* [TASK BRIEF]:
Put the lines of the data starting at the line containing "Select the Components" and ending at the line containing "The image size is (1321, 427). tap(84, 118)" into a JSON list of strings, one string per line, leaving out blank lines.

* [MATERIAL FOR THIS EXERCISE]:
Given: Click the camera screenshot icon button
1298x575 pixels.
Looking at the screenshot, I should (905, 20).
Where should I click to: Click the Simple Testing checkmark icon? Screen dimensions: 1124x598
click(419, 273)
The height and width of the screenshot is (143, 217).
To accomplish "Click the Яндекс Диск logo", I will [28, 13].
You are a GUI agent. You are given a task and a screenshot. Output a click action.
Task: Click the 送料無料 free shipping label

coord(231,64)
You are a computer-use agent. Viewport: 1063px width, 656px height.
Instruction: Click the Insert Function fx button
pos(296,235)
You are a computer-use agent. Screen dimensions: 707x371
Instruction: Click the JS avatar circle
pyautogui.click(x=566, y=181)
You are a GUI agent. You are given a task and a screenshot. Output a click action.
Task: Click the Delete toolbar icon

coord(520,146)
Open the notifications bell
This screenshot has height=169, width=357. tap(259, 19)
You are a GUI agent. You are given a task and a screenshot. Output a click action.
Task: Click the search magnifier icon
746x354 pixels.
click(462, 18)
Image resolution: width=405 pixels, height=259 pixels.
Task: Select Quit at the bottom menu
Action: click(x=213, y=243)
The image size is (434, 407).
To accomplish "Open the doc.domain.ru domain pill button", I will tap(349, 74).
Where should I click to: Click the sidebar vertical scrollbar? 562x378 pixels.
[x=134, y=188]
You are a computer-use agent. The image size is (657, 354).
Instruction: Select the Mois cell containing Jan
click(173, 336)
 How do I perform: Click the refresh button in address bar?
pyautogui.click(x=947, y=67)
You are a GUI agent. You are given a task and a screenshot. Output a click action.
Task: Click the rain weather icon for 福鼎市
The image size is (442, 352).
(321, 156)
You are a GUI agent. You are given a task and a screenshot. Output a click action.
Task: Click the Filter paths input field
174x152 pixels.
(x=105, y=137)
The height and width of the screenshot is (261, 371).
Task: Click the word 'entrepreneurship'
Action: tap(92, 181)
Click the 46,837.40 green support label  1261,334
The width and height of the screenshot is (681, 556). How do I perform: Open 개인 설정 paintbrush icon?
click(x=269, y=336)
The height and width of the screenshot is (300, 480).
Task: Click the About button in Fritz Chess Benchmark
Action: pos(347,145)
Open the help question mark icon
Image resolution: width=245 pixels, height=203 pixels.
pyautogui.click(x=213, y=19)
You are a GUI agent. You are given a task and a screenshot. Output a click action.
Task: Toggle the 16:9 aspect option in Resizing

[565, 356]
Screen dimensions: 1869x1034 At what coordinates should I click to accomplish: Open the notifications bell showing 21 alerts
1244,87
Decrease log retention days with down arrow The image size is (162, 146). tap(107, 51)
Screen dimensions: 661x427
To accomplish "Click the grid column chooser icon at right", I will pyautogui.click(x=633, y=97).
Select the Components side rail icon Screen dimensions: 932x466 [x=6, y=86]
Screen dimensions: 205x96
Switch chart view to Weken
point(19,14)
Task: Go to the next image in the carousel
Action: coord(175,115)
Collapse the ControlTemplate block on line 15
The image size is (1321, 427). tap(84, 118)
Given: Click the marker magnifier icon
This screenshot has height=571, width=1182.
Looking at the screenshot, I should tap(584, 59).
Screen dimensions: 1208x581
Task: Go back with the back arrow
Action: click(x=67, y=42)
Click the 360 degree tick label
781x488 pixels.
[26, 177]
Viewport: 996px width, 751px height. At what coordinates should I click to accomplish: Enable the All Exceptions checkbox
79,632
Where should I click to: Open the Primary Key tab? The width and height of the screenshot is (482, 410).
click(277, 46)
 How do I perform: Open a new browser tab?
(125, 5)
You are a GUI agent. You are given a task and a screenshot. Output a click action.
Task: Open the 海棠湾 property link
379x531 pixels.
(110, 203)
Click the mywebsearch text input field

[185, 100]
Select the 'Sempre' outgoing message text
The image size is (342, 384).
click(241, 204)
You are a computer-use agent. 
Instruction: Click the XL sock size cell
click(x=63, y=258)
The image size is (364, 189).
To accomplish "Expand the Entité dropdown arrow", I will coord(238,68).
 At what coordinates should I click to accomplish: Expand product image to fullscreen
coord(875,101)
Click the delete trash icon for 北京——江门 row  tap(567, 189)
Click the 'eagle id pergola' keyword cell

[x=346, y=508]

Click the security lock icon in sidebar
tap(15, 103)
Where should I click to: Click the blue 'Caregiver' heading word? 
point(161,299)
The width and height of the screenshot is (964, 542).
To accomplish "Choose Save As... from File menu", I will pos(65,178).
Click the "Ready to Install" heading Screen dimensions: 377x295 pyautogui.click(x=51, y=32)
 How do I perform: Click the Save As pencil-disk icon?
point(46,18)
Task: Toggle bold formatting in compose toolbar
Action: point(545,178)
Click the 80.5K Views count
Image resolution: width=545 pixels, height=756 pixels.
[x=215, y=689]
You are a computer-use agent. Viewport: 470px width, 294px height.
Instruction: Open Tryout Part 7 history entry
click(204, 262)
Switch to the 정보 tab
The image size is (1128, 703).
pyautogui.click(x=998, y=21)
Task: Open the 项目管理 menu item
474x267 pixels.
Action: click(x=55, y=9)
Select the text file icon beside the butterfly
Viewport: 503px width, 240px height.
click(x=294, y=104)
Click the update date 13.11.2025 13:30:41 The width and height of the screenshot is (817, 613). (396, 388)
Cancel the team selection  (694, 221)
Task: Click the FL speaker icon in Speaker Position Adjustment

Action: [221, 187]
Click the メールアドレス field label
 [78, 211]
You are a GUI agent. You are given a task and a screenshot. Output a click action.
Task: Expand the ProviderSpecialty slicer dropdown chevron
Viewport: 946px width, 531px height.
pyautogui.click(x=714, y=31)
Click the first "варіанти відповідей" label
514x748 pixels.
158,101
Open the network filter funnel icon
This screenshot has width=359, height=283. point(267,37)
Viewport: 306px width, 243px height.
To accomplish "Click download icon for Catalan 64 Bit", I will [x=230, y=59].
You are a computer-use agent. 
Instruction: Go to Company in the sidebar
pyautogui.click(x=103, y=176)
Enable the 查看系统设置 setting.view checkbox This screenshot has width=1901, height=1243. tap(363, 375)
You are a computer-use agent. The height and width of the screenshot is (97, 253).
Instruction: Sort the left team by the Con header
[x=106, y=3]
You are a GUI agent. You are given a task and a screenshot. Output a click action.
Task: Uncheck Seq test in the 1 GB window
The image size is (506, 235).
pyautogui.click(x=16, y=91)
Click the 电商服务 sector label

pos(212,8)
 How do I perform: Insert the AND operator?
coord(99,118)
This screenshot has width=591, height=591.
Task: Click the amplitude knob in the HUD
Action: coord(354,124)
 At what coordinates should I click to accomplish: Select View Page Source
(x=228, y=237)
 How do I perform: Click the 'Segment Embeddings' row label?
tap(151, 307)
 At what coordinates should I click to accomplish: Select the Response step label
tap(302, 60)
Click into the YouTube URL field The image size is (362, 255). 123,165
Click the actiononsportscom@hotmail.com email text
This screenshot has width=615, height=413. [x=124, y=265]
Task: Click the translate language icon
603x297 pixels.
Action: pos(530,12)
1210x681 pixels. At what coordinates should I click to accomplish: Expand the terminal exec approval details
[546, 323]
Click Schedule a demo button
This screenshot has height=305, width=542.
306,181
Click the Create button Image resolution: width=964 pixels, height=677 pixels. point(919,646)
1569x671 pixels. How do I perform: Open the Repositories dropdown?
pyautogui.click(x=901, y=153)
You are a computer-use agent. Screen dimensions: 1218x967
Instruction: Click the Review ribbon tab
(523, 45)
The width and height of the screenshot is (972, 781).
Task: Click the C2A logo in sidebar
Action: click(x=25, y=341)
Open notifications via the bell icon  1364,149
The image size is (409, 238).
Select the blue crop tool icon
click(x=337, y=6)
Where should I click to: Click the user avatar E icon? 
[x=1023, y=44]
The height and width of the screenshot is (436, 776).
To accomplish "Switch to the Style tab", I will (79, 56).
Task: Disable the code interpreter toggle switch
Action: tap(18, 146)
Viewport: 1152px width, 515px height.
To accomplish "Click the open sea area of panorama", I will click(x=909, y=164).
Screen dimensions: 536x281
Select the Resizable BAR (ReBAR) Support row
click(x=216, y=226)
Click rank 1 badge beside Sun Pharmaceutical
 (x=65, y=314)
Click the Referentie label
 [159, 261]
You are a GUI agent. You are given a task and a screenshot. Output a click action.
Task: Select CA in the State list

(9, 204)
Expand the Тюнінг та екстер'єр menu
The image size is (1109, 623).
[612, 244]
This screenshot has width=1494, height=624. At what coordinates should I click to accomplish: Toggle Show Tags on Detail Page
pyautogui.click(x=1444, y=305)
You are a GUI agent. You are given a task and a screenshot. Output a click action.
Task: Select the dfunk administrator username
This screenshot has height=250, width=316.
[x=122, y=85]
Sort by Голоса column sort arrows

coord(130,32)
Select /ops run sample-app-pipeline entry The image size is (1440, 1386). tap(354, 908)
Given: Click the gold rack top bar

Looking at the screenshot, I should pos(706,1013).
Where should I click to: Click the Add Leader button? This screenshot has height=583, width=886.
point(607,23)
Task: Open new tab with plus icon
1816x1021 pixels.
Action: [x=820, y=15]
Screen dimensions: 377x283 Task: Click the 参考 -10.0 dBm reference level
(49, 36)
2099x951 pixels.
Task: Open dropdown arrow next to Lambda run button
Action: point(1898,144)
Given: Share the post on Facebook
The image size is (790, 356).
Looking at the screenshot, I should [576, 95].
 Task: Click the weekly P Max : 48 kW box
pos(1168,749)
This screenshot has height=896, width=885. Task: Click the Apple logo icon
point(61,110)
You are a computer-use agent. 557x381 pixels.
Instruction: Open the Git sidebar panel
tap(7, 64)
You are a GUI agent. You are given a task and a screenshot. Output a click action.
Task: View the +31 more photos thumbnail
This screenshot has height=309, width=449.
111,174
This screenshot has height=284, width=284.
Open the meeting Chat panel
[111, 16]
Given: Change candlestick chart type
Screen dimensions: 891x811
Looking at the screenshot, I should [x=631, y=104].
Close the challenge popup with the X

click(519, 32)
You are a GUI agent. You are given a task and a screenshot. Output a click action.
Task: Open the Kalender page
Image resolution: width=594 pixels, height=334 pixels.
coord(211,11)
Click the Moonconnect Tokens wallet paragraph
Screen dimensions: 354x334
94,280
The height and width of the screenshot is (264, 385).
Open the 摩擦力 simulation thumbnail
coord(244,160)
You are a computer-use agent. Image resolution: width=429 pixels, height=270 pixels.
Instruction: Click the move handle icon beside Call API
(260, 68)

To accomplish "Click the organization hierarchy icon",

* [RESULT FOR THIS EXERCISE]:
[
  "Select the Components side rail icon Screen dimensions: 932x466 [x=6, y=86]",
  "Screen dimensions: 205x96",
  "Switch chart view to Weken",
  "point(19,14)",
  "Task: Go to the next image in the carousel",
  "Action: coord(175,115)",
  "Collapse the ControlTemplate block on line 15",
  "The image size is (1321, 427). tap(84, 118)"
]